WASHINGTON — President Donald Trump’s top economic advisers on Sunday sought to project confidence that the economy would rebound in response to the recently passed $2 trillion coronavirus relief package. Their assertions came as lawmakers on both sides of the aisle continued to urge Trump against relaxing federal guidelines aimed at preventing the spread of the fast-moving virus.
Treasury Secretary Steven Mnuchin appearing on Fox News Sunday said he was uncertain when soaring unemployment numbers would start to level off, but insisted “we're going to kill this virus, reopen the economy and in the third quarter the economy will bounce back.”
White House economic adviser Larry Kudlow told ABC’s “This Week” the package passed by Congress and signed into law by Trump last week “may not be perfect, but I think it's going to give a tremendous amount of resources to get us through what we still believe is going to be a question of weeks and months.”

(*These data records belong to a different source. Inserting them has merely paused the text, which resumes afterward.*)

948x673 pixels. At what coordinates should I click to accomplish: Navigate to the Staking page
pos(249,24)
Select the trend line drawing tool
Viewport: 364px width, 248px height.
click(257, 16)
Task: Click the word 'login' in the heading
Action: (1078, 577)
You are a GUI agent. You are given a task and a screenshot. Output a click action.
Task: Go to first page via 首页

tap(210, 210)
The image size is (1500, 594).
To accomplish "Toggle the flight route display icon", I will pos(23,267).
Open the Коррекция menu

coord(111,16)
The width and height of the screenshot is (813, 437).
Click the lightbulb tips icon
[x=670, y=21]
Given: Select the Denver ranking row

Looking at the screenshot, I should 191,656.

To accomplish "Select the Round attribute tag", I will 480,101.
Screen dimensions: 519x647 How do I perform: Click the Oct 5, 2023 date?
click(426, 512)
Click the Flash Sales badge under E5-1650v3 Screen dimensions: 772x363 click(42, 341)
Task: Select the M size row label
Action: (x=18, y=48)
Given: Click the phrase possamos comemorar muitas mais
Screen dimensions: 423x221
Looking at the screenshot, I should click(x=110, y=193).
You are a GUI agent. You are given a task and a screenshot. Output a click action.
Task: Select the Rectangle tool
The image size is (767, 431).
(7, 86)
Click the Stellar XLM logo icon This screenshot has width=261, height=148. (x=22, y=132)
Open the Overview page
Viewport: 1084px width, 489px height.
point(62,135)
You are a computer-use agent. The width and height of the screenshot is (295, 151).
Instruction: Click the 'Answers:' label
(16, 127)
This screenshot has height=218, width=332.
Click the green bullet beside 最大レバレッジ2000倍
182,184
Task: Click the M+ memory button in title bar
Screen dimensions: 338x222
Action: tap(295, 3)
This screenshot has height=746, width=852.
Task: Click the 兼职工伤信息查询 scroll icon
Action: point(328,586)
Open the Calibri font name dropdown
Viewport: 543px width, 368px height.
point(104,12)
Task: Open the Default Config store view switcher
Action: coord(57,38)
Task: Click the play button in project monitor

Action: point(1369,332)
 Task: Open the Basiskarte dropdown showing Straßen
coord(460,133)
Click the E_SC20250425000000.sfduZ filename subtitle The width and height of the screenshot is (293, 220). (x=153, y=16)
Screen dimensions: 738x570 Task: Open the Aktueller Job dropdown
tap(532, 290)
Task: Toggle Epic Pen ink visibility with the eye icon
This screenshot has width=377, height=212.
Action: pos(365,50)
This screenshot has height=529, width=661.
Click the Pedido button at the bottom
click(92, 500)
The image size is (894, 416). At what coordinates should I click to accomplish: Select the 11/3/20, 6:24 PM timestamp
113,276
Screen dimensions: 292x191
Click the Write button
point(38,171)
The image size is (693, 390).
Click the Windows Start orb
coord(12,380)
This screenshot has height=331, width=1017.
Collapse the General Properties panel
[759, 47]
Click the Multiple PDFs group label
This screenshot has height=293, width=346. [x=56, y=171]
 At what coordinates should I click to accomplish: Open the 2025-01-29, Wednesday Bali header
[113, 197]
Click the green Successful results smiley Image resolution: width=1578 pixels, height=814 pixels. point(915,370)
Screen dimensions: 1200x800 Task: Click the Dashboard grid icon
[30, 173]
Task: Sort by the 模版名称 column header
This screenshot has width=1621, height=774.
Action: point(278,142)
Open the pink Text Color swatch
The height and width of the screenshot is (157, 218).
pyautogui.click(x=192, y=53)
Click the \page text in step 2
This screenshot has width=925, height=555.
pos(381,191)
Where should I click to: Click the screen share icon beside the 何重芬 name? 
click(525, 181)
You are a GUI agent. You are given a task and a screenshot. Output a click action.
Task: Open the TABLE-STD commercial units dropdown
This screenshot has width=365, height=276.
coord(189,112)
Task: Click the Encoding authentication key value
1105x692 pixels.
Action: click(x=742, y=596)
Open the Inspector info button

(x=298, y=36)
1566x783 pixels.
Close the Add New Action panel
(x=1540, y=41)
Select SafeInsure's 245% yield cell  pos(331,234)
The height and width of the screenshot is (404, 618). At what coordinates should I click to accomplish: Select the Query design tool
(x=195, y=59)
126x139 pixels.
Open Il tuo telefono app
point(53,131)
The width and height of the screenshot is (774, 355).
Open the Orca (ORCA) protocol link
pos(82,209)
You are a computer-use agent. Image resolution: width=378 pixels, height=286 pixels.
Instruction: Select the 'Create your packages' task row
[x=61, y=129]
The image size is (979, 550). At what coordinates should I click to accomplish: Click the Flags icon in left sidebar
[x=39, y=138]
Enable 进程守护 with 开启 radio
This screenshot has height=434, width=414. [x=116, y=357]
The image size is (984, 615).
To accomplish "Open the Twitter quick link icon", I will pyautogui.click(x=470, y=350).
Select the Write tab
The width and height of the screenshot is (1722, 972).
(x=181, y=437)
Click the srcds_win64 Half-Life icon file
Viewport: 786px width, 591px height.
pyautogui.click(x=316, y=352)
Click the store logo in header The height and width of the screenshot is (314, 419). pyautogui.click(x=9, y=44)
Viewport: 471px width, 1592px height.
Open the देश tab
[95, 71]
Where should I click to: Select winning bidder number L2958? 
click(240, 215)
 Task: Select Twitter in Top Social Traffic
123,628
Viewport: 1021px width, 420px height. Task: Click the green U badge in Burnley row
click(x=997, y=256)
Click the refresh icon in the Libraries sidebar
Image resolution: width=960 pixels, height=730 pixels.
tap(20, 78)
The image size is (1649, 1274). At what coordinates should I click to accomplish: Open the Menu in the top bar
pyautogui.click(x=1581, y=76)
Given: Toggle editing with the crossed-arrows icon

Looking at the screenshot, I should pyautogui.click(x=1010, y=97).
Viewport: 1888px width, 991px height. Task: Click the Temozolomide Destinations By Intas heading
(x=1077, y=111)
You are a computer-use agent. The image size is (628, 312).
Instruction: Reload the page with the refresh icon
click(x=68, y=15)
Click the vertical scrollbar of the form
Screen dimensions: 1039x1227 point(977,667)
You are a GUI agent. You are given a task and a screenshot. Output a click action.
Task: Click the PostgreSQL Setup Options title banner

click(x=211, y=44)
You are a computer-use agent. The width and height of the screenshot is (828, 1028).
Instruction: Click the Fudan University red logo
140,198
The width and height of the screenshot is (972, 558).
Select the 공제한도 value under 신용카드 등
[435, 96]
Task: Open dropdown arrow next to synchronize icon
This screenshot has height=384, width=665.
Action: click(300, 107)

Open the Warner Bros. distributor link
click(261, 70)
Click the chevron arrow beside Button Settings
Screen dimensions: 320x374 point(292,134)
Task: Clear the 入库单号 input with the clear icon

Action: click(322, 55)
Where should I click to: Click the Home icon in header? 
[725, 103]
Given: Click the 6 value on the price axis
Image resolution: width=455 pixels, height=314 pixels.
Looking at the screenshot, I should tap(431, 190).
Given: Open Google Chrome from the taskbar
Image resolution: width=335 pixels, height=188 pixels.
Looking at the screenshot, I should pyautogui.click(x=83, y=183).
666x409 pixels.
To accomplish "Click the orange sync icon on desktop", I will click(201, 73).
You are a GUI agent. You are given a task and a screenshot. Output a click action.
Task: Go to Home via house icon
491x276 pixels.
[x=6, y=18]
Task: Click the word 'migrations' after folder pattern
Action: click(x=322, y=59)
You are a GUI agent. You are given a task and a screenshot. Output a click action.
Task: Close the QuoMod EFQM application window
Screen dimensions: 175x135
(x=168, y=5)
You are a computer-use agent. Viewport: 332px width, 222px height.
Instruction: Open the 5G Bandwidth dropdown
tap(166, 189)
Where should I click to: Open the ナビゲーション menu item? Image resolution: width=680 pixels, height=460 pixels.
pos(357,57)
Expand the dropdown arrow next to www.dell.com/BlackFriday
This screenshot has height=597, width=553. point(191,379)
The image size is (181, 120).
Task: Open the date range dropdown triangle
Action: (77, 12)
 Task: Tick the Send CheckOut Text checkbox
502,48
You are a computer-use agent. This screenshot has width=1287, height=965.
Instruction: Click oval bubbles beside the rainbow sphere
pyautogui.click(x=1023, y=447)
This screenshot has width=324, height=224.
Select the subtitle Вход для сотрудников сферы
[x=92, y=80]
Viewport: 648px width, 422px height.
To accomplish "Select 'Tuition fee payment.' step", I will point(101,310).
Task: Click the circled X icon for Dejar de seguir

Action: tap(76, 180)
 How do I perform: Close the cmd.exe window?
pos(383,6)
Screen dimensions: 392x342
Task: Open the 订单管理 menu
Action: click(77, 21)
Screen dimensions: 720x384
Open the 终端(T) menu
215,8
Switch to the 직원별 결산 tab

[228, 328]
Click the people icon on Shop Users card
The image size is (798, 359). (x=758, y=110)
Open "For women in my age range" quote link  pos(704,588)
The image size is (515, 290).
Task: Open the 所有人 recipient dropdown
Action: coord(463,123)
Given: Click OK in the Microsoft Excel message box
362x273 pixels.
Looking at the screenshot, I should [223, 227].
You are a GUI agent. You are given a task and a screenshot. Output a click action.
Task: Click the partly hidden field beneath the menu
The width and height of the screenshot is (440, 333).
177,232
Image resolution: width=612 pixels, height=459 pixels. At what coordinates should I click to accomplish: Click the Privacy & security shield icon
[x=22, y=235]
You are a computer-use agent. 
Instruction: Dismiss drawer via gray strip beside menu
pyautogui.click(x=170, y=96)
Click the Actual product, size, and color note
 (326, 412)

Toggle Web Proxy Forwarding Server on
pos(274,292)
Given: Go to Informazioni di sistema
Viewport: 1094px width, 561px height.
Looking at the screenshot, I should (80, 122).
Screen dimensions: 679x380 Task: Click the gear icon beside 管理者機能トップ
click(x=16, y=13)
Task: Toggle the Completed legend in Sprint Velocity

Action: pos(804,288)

The package includes $600 billion in direct cash assistance to Americans that will be allocated based on income thresholds. Individuals who earn up to $75,000 will receive $1,200, with higher earners receiving gradually less based on a federal formula. Families will receive $500 per child. Small businesses will be eligible for $350 billion in assistance loans that will be available this week, Kudlow said.
Asked when Americans can expect to receive their checks, Mnuchin said: “We expect that within three weeks that people who have direct deposit with information with us will see those direct deposit in their bank accounts. And we will create a web-based system for people where we don't have their direct deposit, they can upload it, so that they can get the money immediately as opposed to checks in the mail.”
Mnuchin told CBS’ “Face the Nation” that the stimulus package is expected to provide “economic relief overall for about 10 weeks.”
Trump last week said he would like to see the United States “opened up” by Easter, but on Sunday pushed back the social distancing guidelines to at least April 30. He had floated the prospect of reopening sections of the country that have been less impacted by the fast-spreading virus. But on Sunday, Trump said the Easter target was “just an aspiration,” adding that he expects “great things to be happening” by June 1.
The president also said Sunday that he believes Easter will mark “the peak number” of cases, “and it should start coming down, hopefully very substantially at that point.”
House Speaker Nancy Pelosi told CNN’s “State of the Union” the “best thing would be ... to prevent more loss of life, rather than open things up.” She criticized Trump’s response to the global pandemic saying he was slow to recognize the severity of the disease’s reach and has been slow to deploy resources to states.
“As the president fiddles, people are dying,” Pelosi said.
Asked about Gov. Andrew M. Cuomo’s recent criticism that the stimulus package does not cover the loss of state tax revenue, Pelosi said “we have to do more,” and raised the prospect of addressing Cuomo’s concern in a future bill.
“I think this bill was just a down payment,” Pelosi said before adding, “we have to pass another bill that goes to meeting the need more substantially than we have.”
Dr. Deborah Birx, the White House’s coronavirus response coordinator, warned that “no state, no metro area will be spared” of the outbreak. She said the administration is “asking every single governor and every single mayor to prepare like New York is preparing now.”
“The sooner we react and the sooner the states and the metro areas react and ensure that they put in full mitigation, at the same time understanding exactly what their hospitals need, then we’ll be able to move forward together and protect the most Americans,” Birx said on NBC’s “Meet the Press.”
Gov. Larry Hogan (R-Md.), asked about Trump’s desired Easter time frame, told Fox News Sunday: “The virus is going to dictate the time frame, and we're going to follow the advice of the doctors and scientists ... two weeks from now, Maryland is going to look more like New York."
Gov. Jay Inslee (D-Wash.) told CNN he would not ease up on the Centers for Disease Control and Preventions’s guidelines even if Trump rolled back some of those measures aimed at preventing large gatherings.
“We need to make decisions based on science and reality,” Inslee said.